Agency workers do obtain the legal status of an employee. However, over the years the distinction between the two has blurred. Agency workers with at least 12 weeks’ service are now entitled to the same basic employment rights and working conditions as if they had been recruited directly by the end-user. It is valuable protection for an Agency Worker and goes some way towards levelling the playing field between temporary workers and the employees they work alongside.
But the Employment Appeal Tribunal (EAT) has decided in a recent case that workers on “indefinite” or “permanent” assignments are not covered by the Agency Workers Regulations and so do not get employee-equivalent rights.
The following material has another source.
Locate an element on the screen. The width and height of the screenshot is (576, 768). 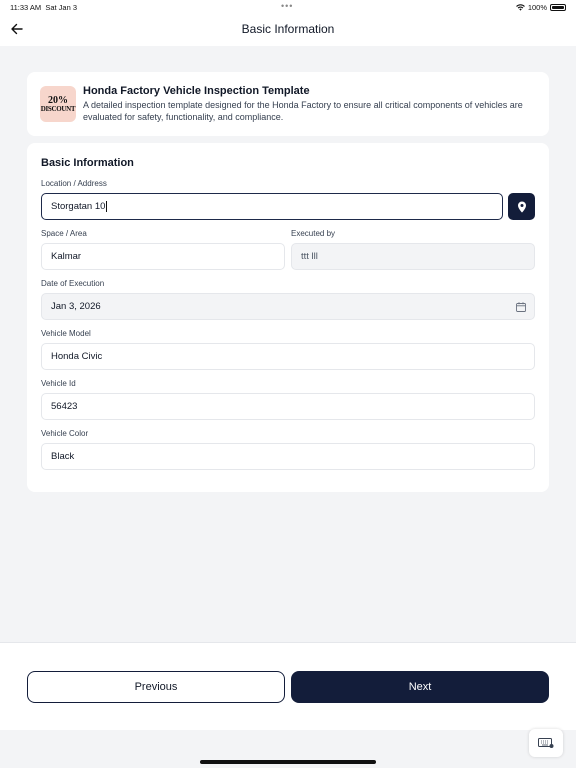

This is a pretty significant shift in the current understanding of the law.
The case involved ten workers who were employed by Ideal. From the very beginning of their employment they were put on an assignment at a company called Celanese. These assignments were long-term (the Claimants had worked there for between six and 25 years). The contracts they worked to were open-ended, specified Celanese’s premises as the place of work and stated that employment was terminable on notice.
When the Claimants were made redundant they argued that they were entitled to better conditions, including higher rates of pay, however, they did not succeed. The EAT held that as the Claimants were working for Celanese on a permanent basis, there was nothing temporary about the arrangement and so they were not covered by the Agency Worker Regulations. The Claimants’ contracts could not be terminated by some condition expiring (for example, the end of a fixed-term or completion of a task) and so the legislation did not apply.
This might not be the final word on the subject. There is always the chance that the Claimants could be knocking on the door of the Court of Appeal.